After giving two warnings—and to no avail—I let them know how hurtful and degrading their behavior was and that I would no longer return to their class. It was imperative to set clear boundaries and adhere to my word. At the end of the period, I heard a knock on the lounge door and saw 18 cherubic faces smiling at me, singing a chorus of apologies. I accepted each one of their hugs but held firm about not returning to their classroom. From that day on, I received jubilant hellos, polite talk, and high-fives from many students in the halls.
It can be draining to educate others while managing your inner turmoil—and no one is obligated to do so—but one thoughtful conversation or interaction can alter a person’s perception enough to challenge their beliefs and change their behavior.
What Role Does Media Play?
Black people are still perceived negatively because of negative media portrayals. The media has stereotyped Black women as hypersexual monoliths for most of history, from the Blaxploitation movies of the 1970s to the video vixens and famous entertainers of today. We’re incessantly being over-policed for our demeanors and the way we speak.

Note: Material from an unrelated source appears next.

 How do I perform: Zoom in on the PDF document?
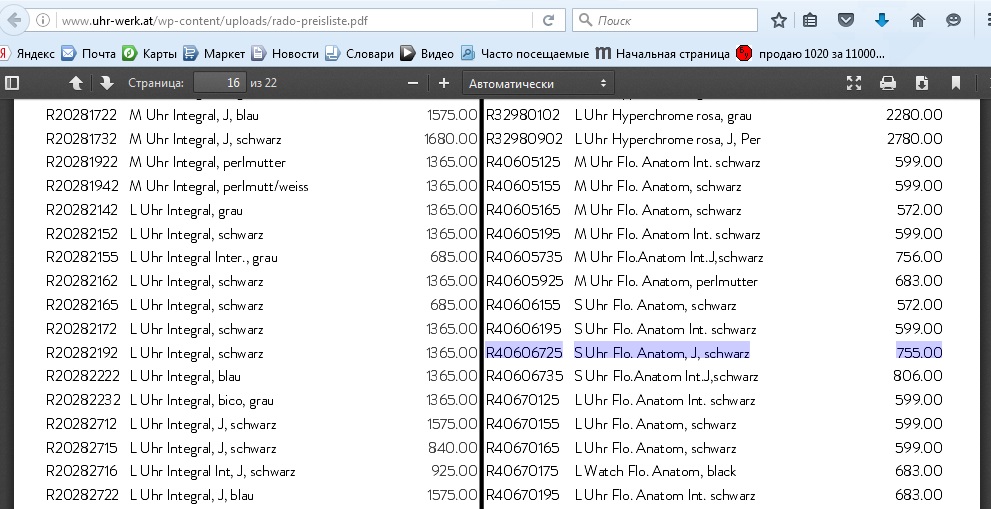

We’re shamed and fetishized for the very features that make us unique and beautiful.
Black women are the recipients of unprovoked solicitation, vulgar gestures, groping, and even sexual assaults based on negative stereotypes or “exotic” features so often that a common question asked in online communities is: “Is it safe for Black women to travel to [insert location]?”
Take the time to search through diverse topics and mediums to learn more about Black culture worldwide, which varies from country to country and across cultures. Enjoy poetry, novels, essays, and food from different nations. Visit neighborhoods that are predominately Black for authentic and unbiased cultural exchanges.
Here are some common issues that Black women may encounter while traveling abroad:
– Being stared at, followed, or groped
– Being subjected to vulgar comments, questions, gestures, touching, and moaning
– Strangers petting or tugging their hair without permission
– Receiving dismissive or incredulous responses or comments after being victimized
How You Can Make an Impact
Back in the United States of America, one study shows that “57.5% of all juvenile prostitute arrests are Black children” and “40% of human trafficking victims were identified as Black women.” The study also reveals that “in an interview with the Urban Institute, traffickers admittedly believe that trafficking Black women would land them less jail time than trafficking white women if they were caught.” And these are just the numbers that are on record. Countless more crimes go unreported due to fear, intimidation, distrust, or rejection.
If you see a Black woman getting harassed, you can help out in a multitude of ways:
– Speak up! It can be scary handling intimidating situations by yourself.
– Seek out an authority figure (police, security guard) or alert more people to the trouble.
– If possible, try to guide them away from danger and to safety.
– (Re)educate the people around you because those who know better do better.
– There are countless cultures and subcultures around the world. Take the time to learn more about people that extend past the pages of a textbook, magazine, or through social media.
– Be mindful that sensual or sexual comments, questions, or gestures can be considered disrespectful or operate outside someone’s boundaries.
– Offer a kind word. Expressing empathy can kickstart the healing journey.
While being admired is nice, curiosity can sometimes cross a line. Travel allows others to learn more about different cultures, debunk stereotypes, and show appreciation for the world we live in. While differences can be attractive, respecting boundaries can mean all the difference to someone experiencing a new country.